WHAT YOU NEED TO DO:
In the material below, find each line with the word "agent" and copy it.
----- TASK INPUTS
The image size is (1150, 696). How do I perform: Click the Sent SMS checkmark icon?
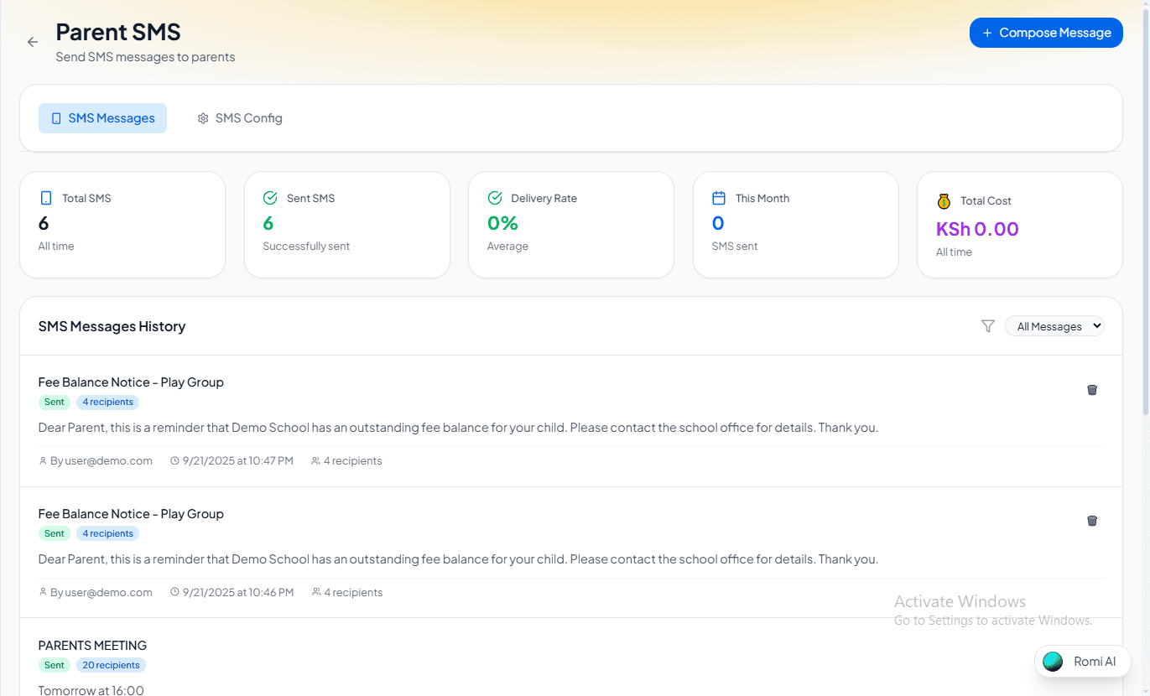(270, 199)
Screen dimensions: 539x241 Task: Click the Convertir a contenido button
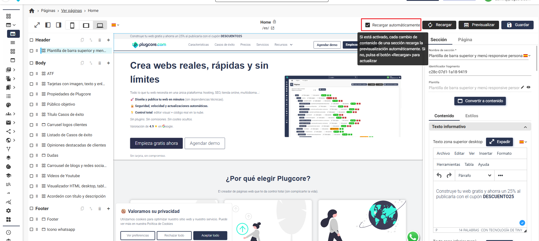click(x=480, y=101)
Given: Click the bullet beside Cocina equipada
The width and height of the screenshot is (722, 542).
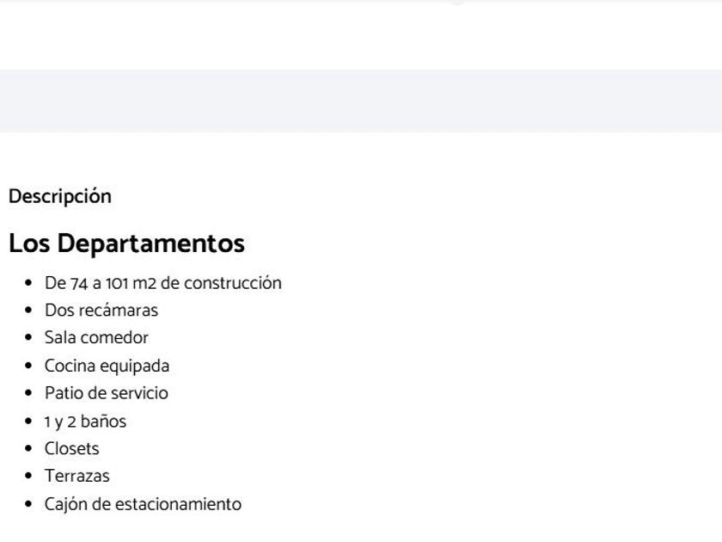Looking at the screenshot, I should 28,366.
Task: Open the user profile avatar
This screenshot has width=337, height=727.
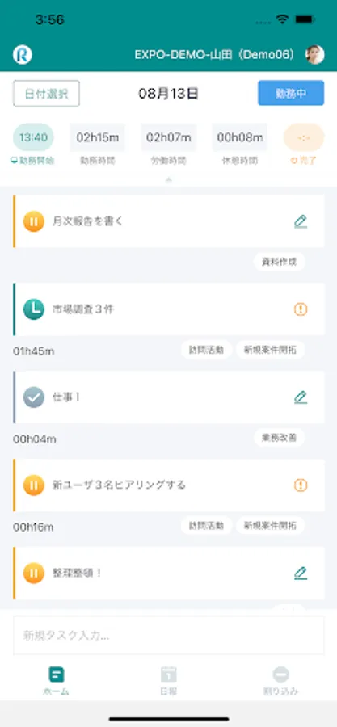Action: [x=314, y=55]
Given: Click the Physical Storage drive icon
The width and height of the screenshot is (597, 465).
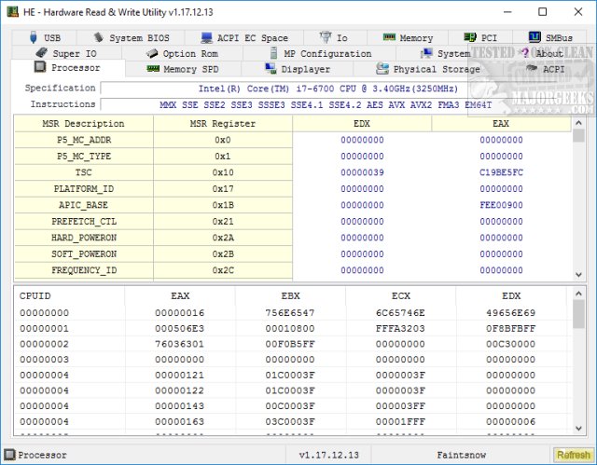Looking at the screenshot, I should click(x=382, y=69).
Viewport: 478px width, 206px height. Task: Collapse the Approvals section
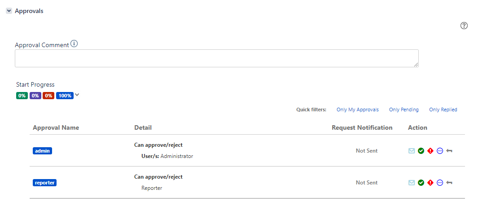(x=9, y=11)
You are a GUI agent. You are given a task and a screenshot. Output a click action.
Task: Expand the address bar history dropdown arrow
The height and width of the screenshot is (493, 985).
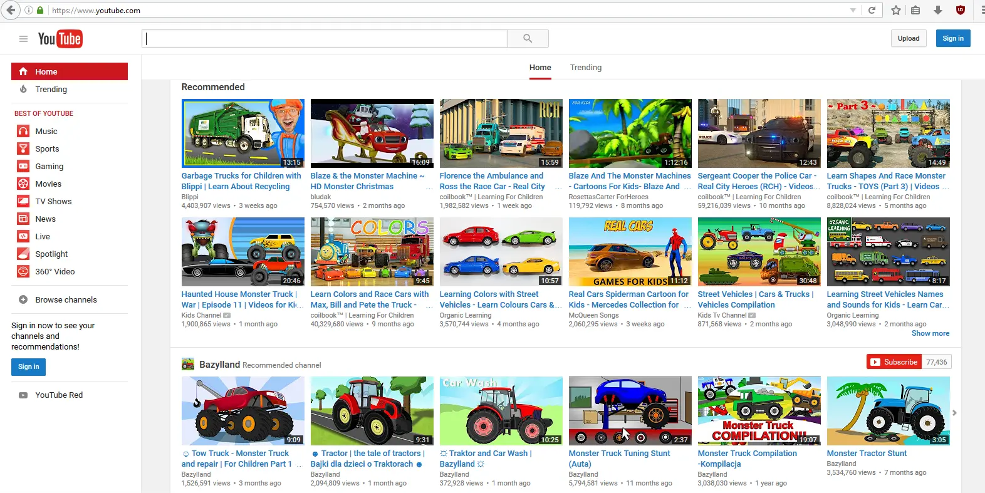click(x=853, y=10)
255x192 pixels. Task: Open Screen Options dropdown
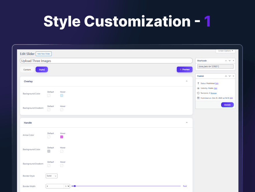(x=225, y=51)
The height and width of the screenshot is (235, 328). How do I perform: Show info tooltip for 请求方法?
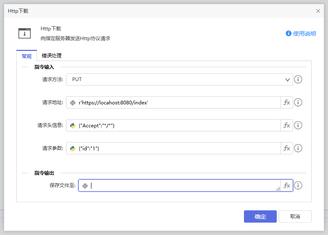(298, 79)
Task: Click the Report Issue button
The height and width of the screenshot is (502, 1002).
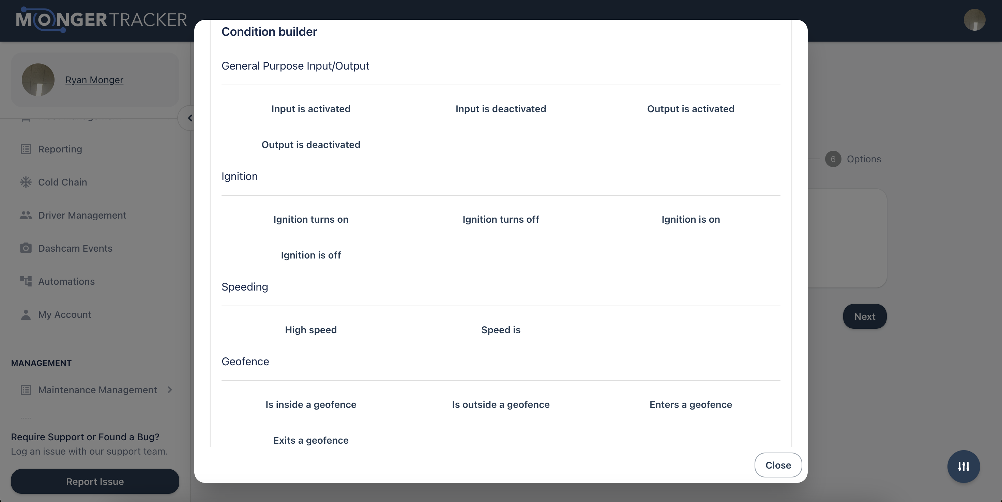Action: click(95, 481)
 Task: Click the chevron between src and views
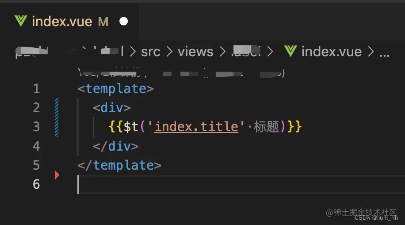(169, 52)
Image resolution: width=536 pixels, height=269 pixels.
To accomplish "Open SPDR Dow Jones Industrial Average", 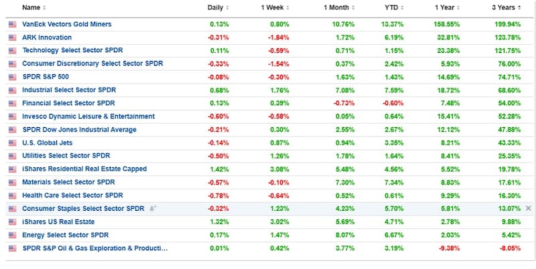I will click(x=79, y=130).
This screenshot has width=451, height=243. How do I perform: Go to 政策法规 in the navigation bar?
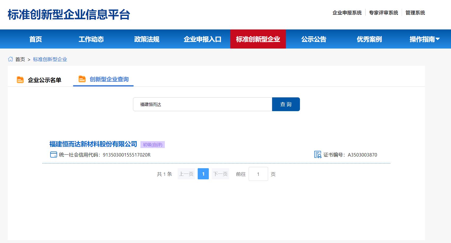[147, 39]
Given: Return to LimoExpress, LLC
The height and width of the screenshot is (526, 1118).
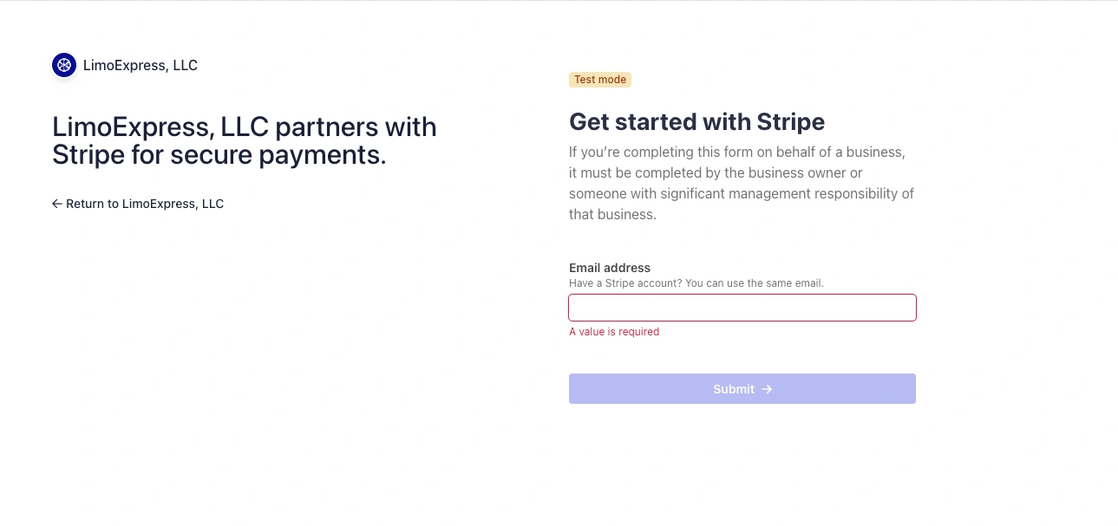Looking at the screenshot, I should [145, 204].
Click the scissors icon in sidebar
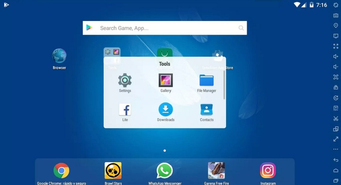 (x=336, y=118)
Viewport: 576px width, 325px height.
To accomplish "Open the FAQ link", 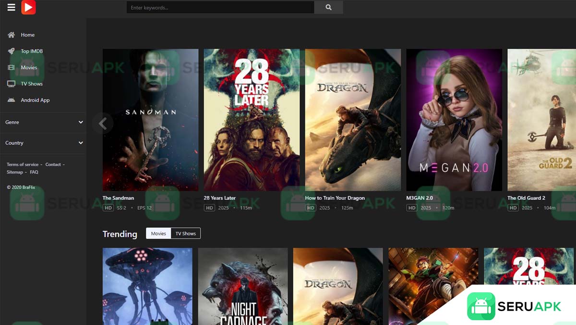I will (x=34, y=172).
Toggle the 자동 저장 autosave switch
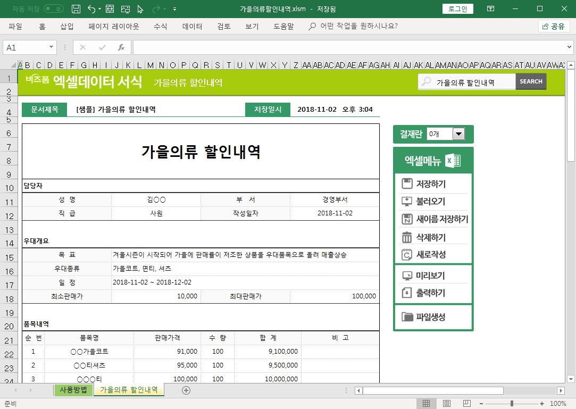This screenshot has width=576, height=409. (53, 9)
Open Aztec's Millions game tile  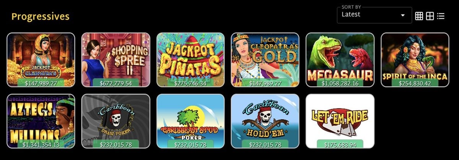(x=41, y=121)
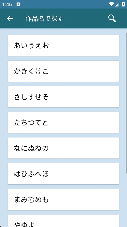Click the vertical scrollbar thumb
This screenshot has width=127, height=227.
[126, 103]
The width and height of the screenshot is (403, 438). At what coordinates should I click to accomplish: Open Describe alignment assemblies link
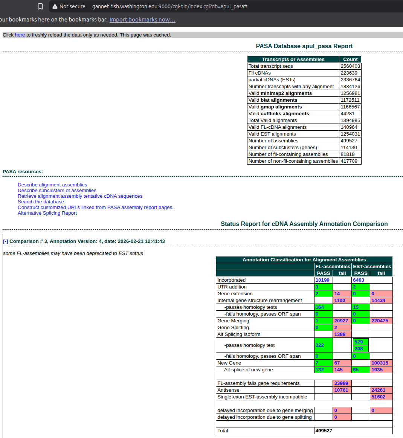click(52, 185)

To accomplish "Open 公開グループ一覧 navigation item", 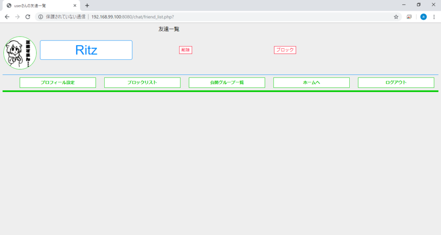I will [x=227, y=83].
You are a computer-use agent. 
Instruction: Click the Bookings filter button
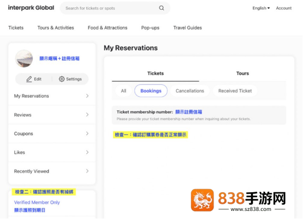151,91
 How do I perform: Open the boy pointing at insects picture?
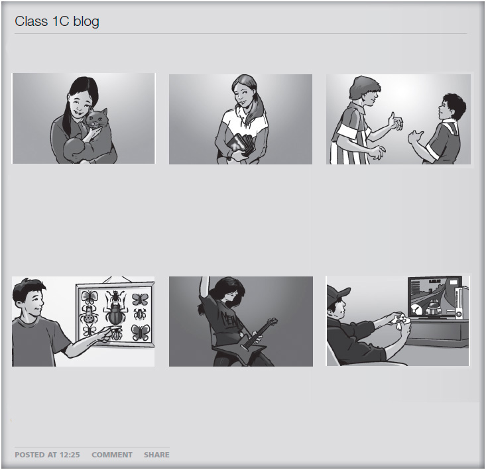click(83, 322)
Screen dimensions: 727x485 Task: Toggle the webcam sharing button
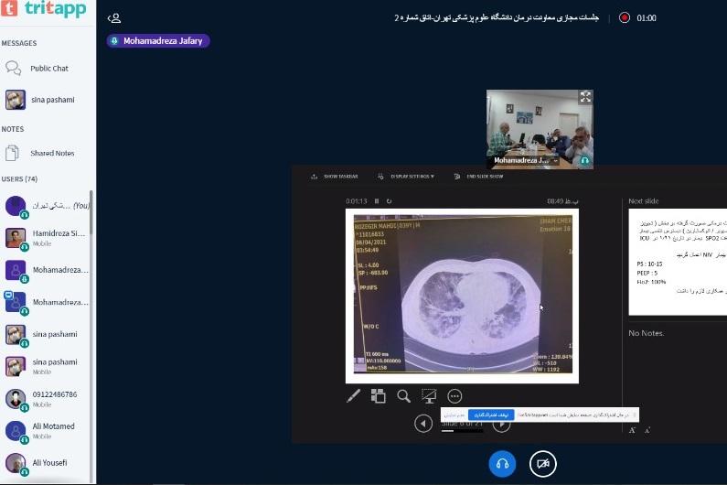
----------
ANSWER SECTION:
You are a GUI agent. You are given a task and a screenshot. Output a click action.
You are a computer-use agent. 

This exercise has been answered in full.